One of my coworkers asked me for a business idea that he could use for an MBA class project. I looked through my list of notes, and pitched him on this generative AI letter business. It seems to have taken off, with his MBA class now being supremely interested in the idea. The class will be working through the business plan and potentially pitching the idea further up the chain. I might not create the eventual monster, but maybe I pushed it a year or two ahead of schedule.
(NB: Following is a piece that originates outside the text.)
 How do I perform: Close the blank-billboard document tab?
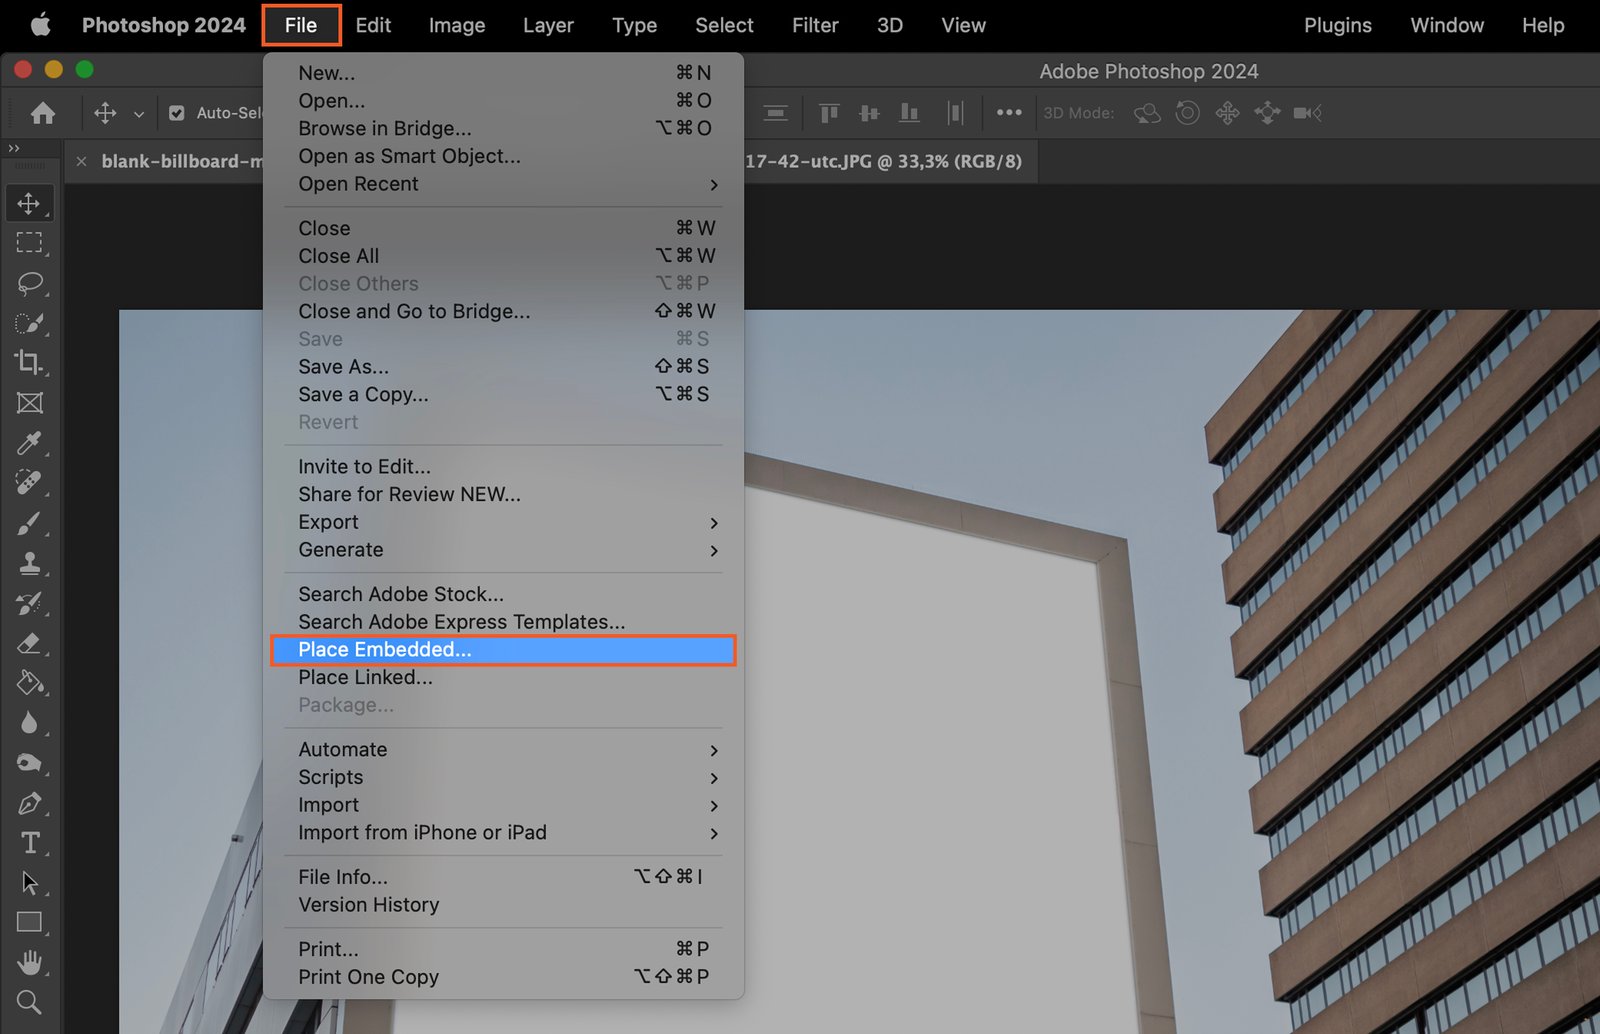[82, 161]
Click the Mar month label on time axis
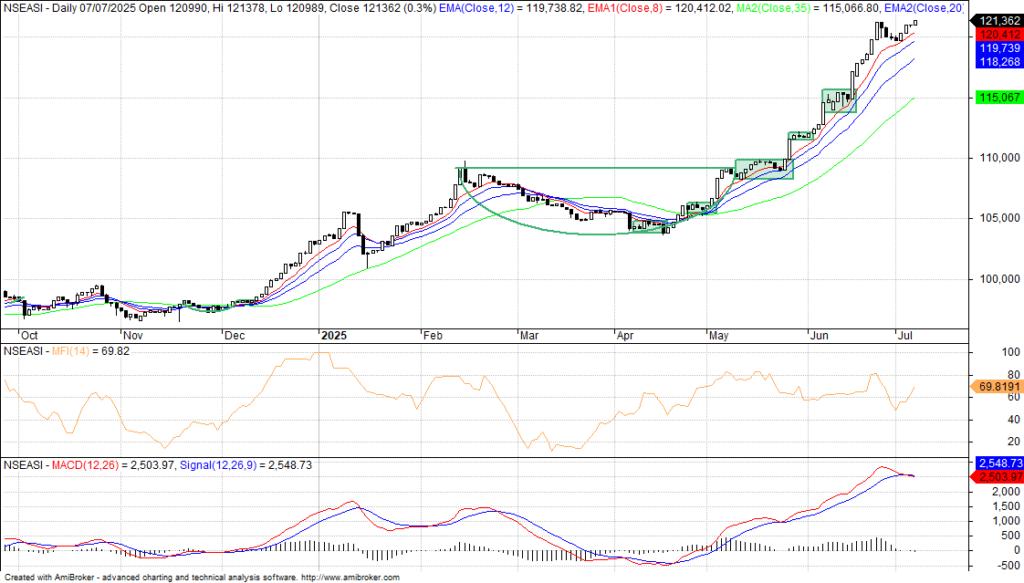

Lets take this idea to fruition. In ten years, campaign volunteers are obsolete. Who needs dozens of volunteers to write campaign letters when you can pay a company extremely small sums of money for thousands of equivalent letters? When generative AI starts picking up the phone, grassroots campaigns are essentially dead. The world moves further towards consolidation, with the owners of capital making use of scalable systems to win votes and increase their power. When automation knocks, perhaps we shouldn't answer. Maybe it is the case that when I have a business idea, I should keep it to myself.